Work instruction. Retype every line from the top of the entries down to the one with "Task: Open the EMA(200) indicator label", both included, and skip the pictures.

Information provided.
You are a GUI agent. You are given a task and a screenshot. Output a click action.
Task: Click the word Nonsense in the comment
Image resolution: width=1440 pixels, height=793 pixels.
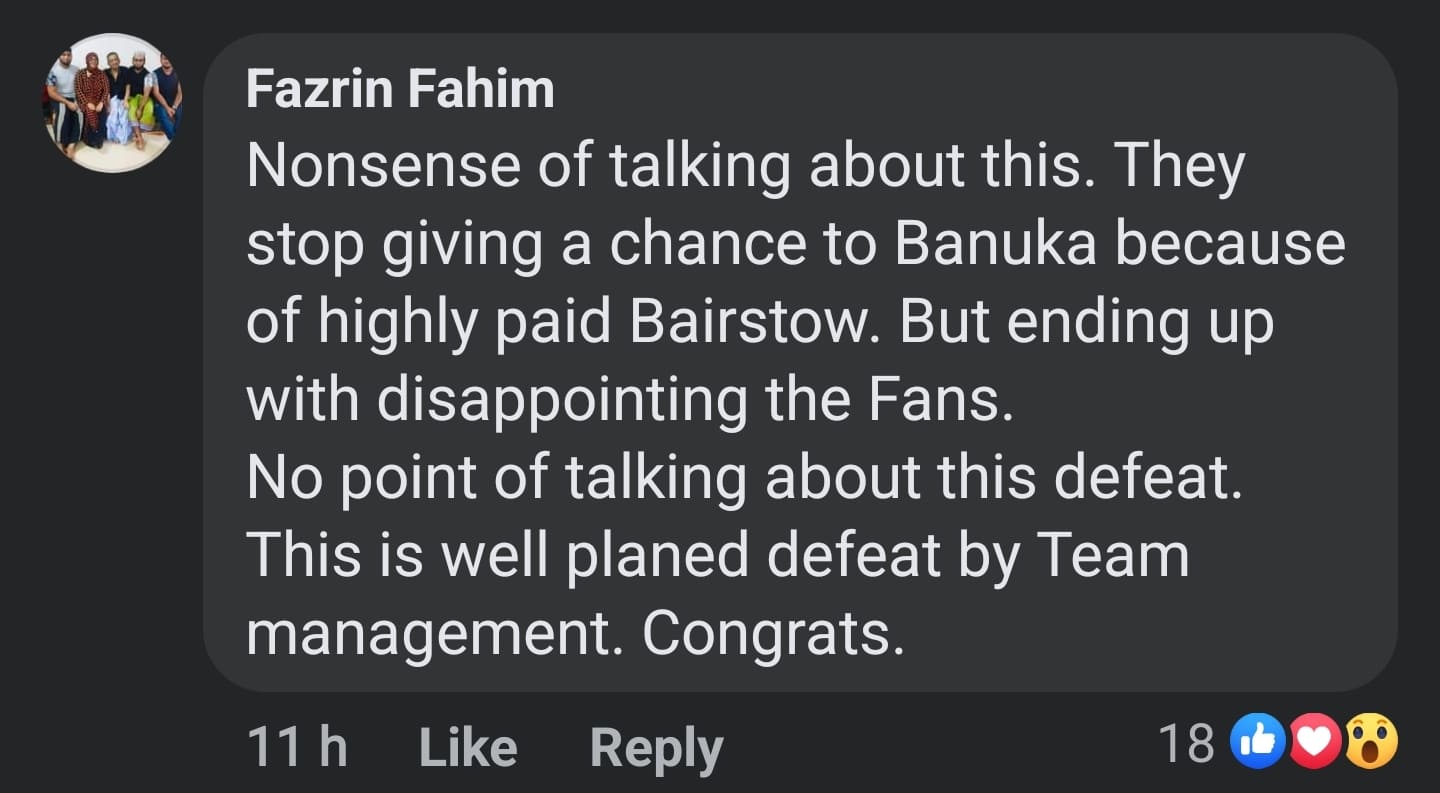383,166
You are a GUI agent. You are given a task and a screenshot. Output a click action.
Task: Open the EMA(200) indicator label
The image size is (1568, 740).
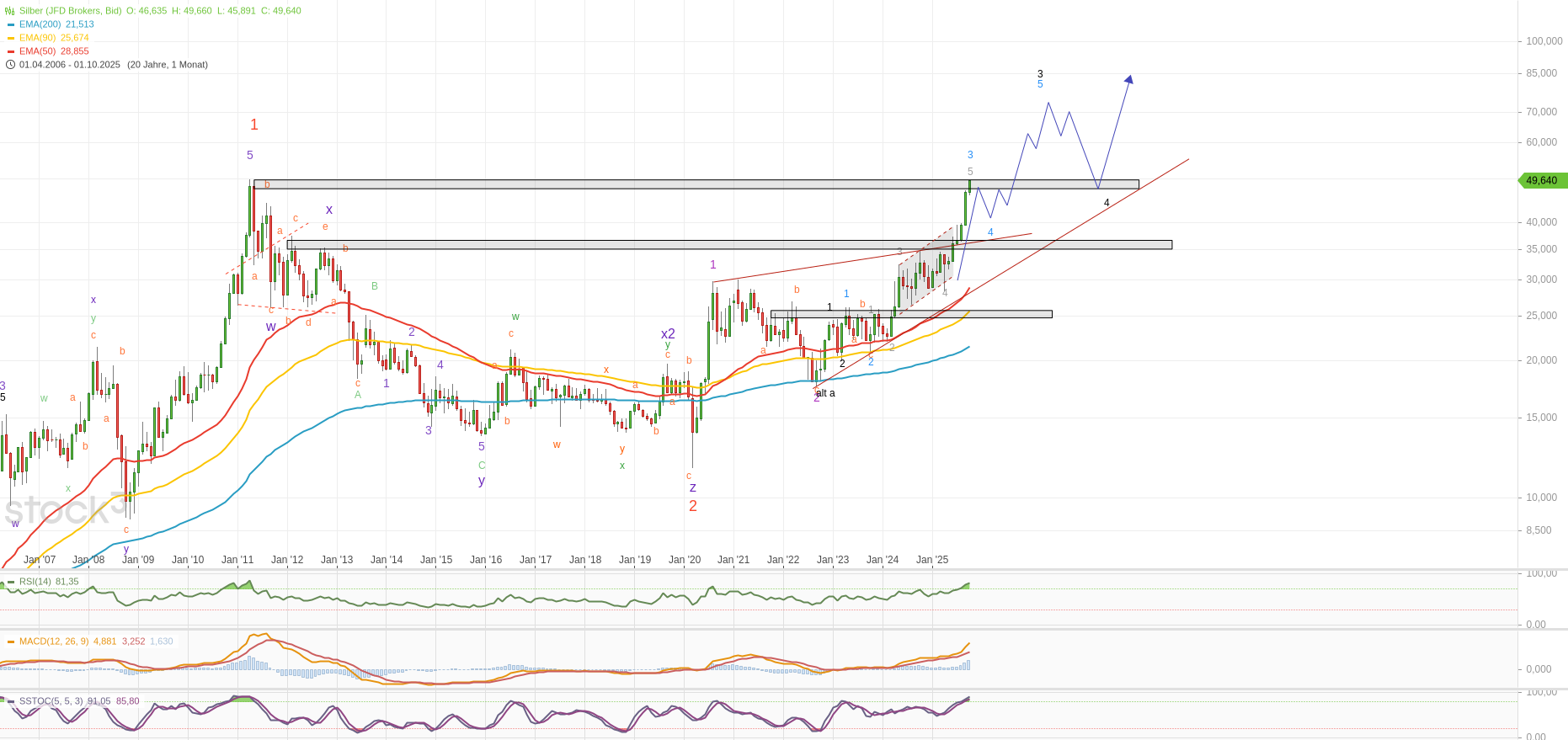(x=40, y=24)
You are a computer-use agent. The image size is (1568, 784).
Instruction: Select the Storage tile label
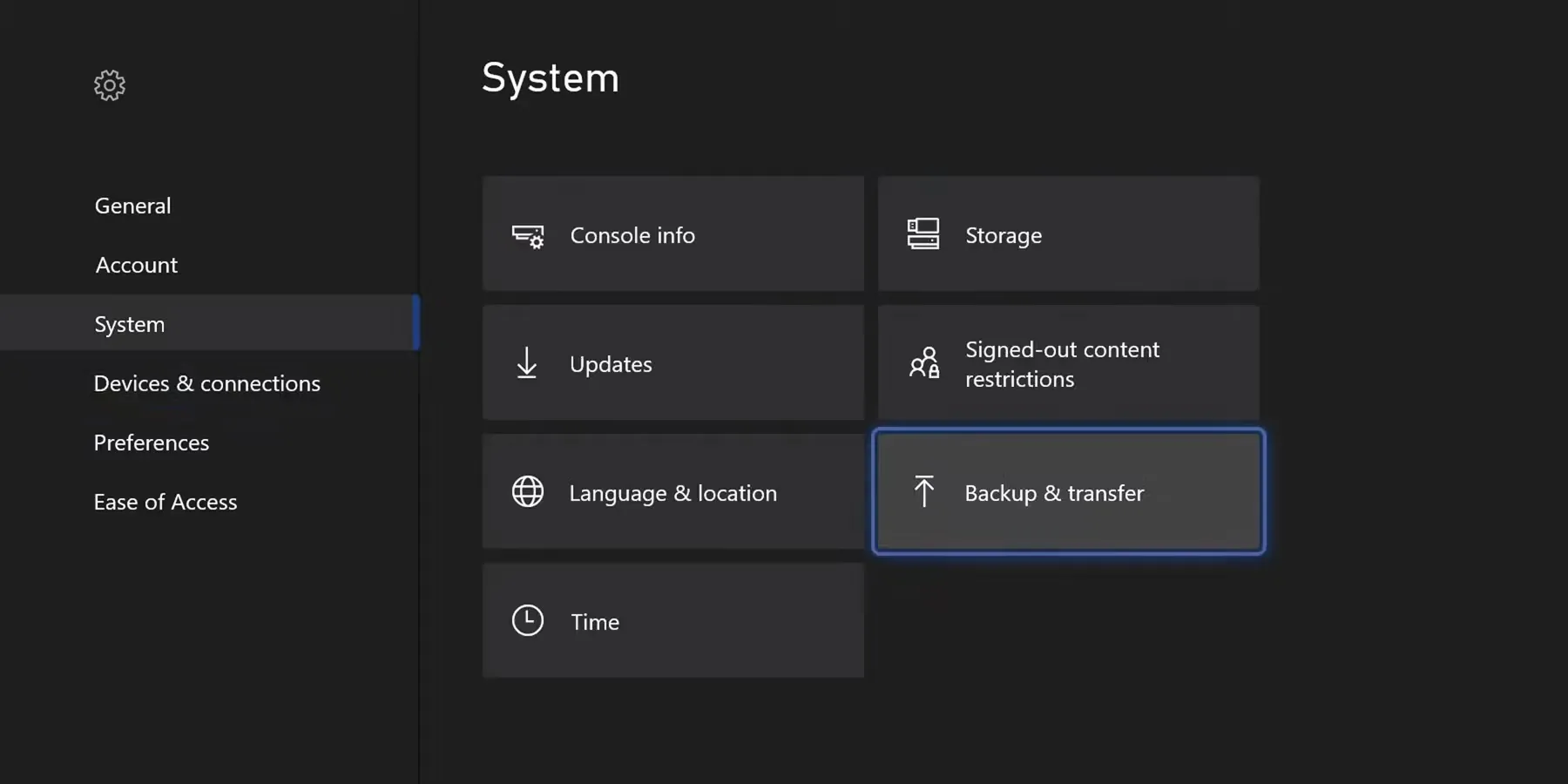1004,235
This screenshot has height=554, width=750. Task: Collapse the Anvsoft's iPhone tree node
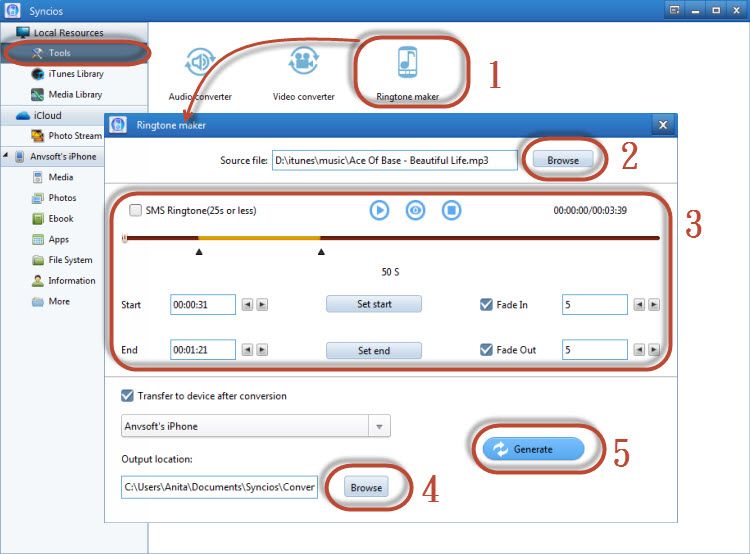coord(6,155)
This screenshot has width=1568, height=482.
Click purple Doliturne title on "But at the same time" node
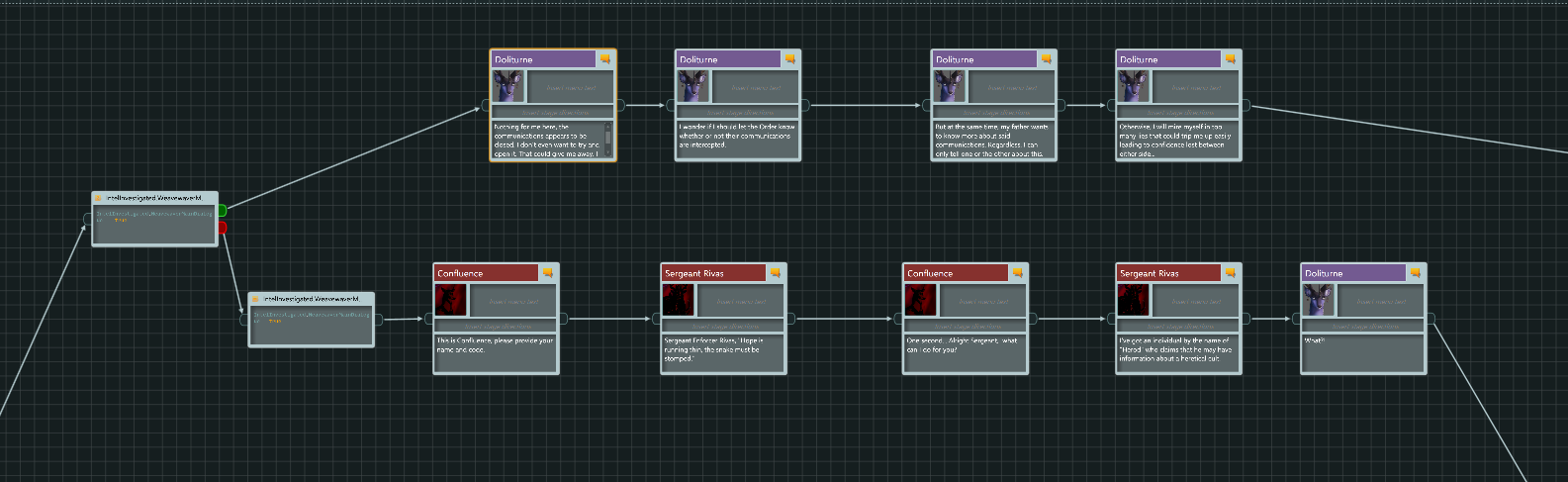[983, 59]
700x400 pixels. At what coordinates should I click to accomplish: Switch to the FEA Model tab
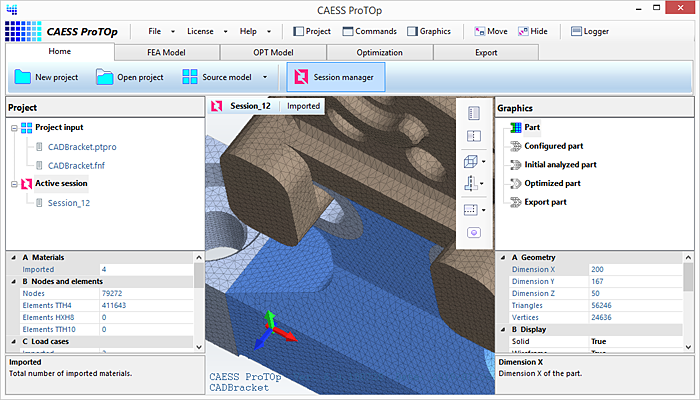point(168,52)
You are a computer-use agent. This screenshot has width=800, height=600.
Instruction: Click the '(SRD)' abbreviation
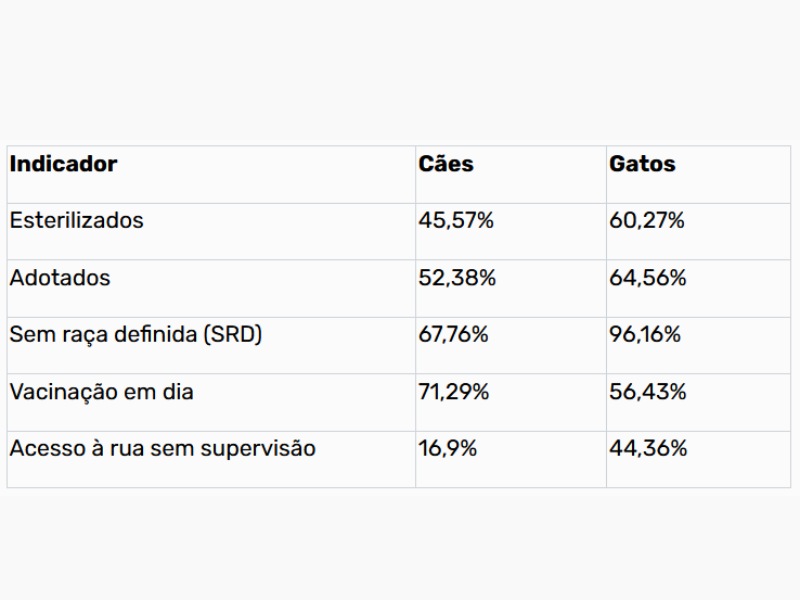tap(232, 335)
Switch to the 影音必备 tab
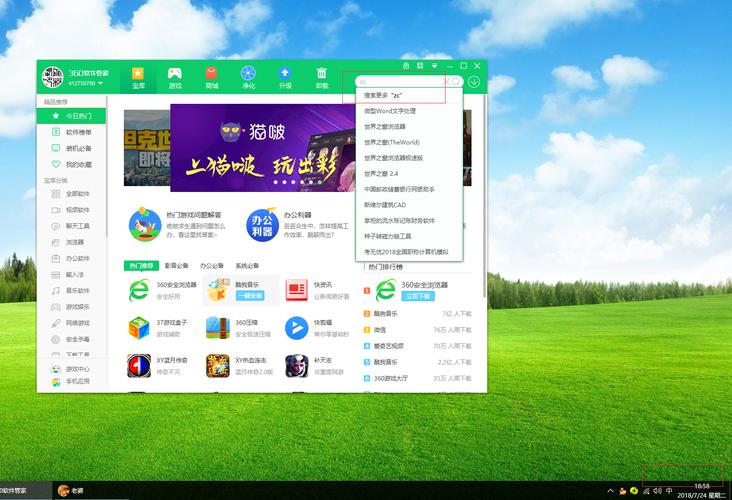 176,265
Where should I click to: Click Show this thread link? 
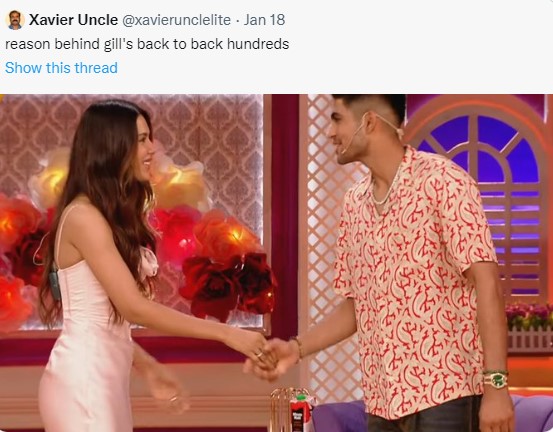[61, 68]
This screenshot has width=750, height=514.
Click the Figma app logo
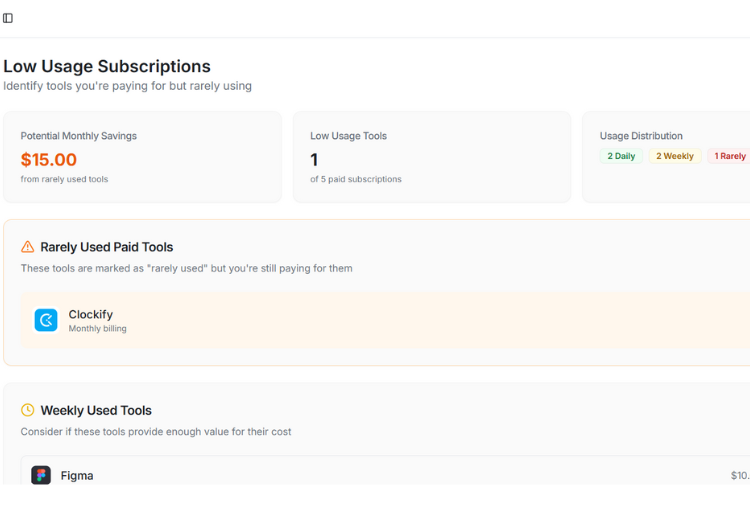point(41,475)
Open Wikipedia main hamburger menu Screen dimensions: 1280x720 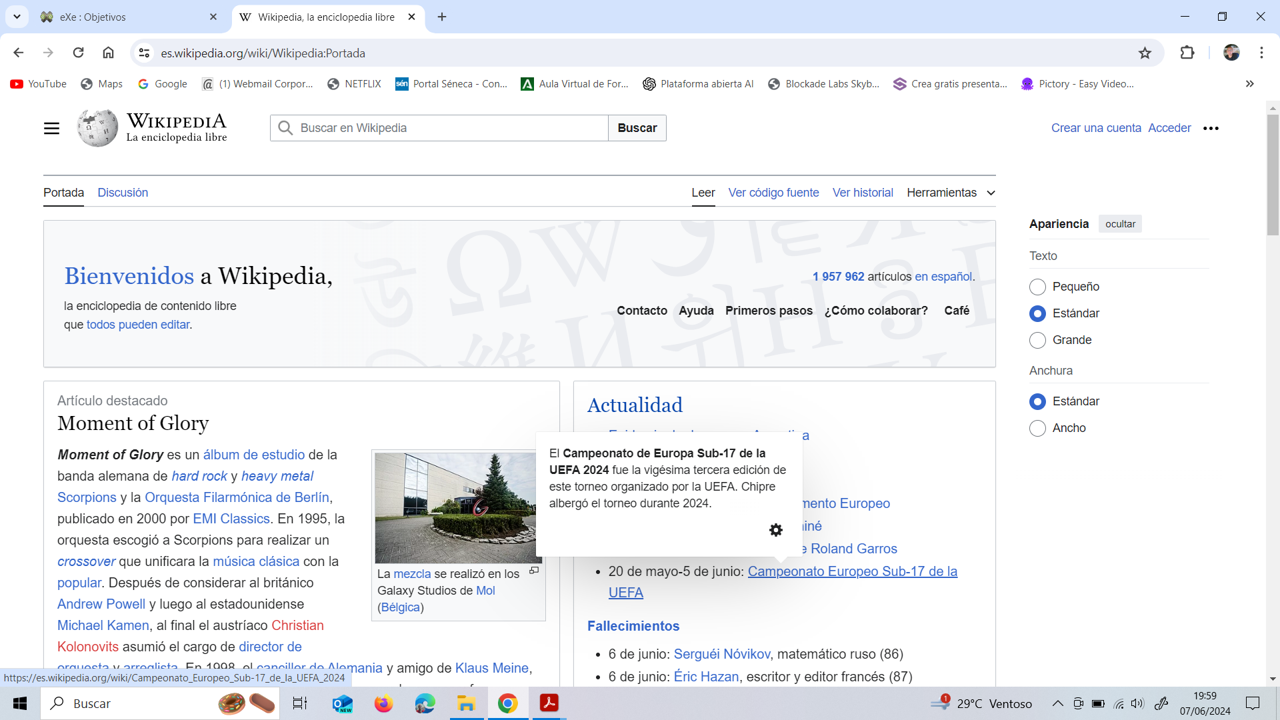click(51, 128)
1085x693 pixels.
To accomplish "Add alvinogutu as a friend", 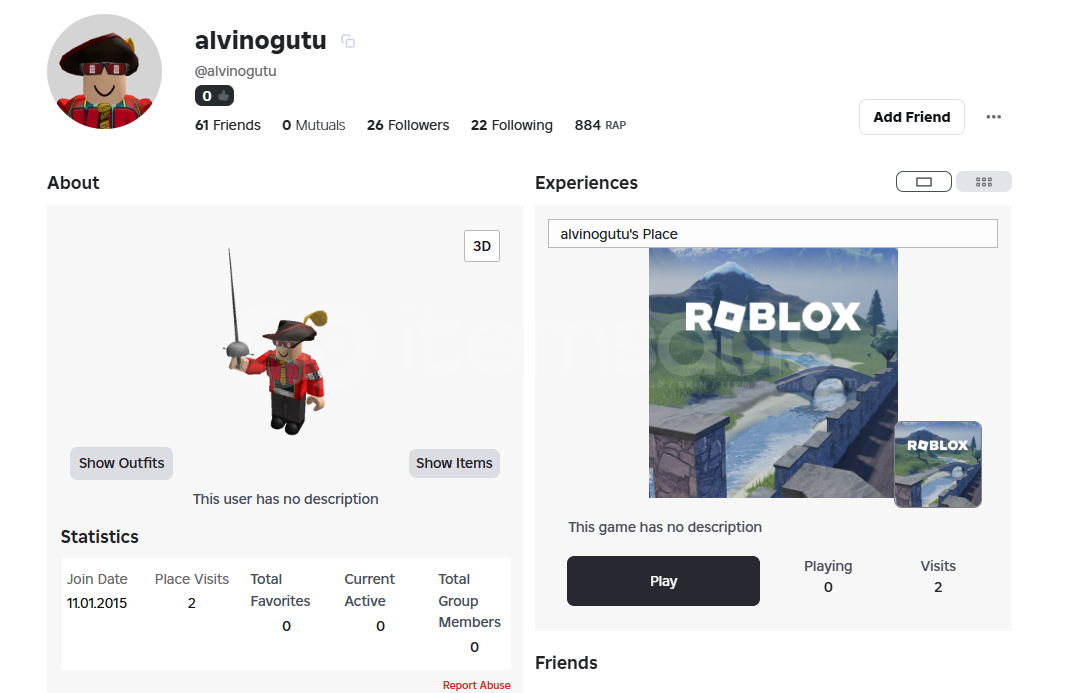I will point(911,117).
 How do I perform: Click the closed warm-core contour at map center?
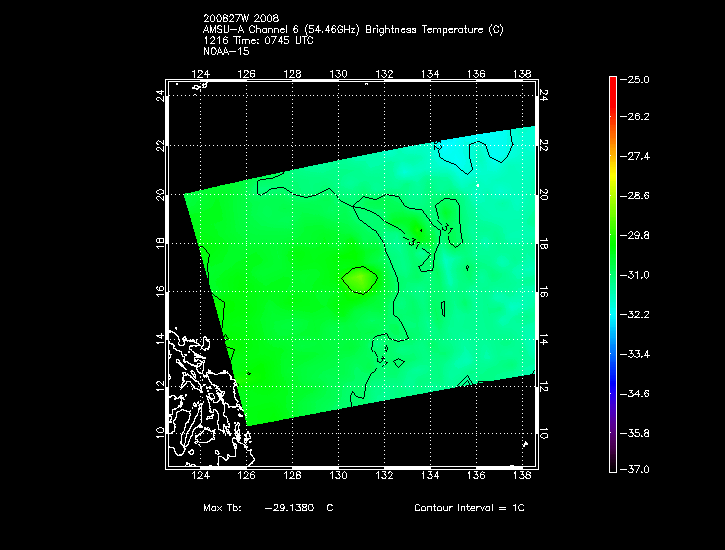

Response.
You are a GUI agent. You are given a task and a screenshot. Output a click action.
Task: Click the word Nonsense in the comment
Image resolution: width=1440 pixels, height=793 pixels.
383,166
You are a GUI agent. You are given a task and a screenshot. Output a click action.
Task: Open the EMA(200) indicator label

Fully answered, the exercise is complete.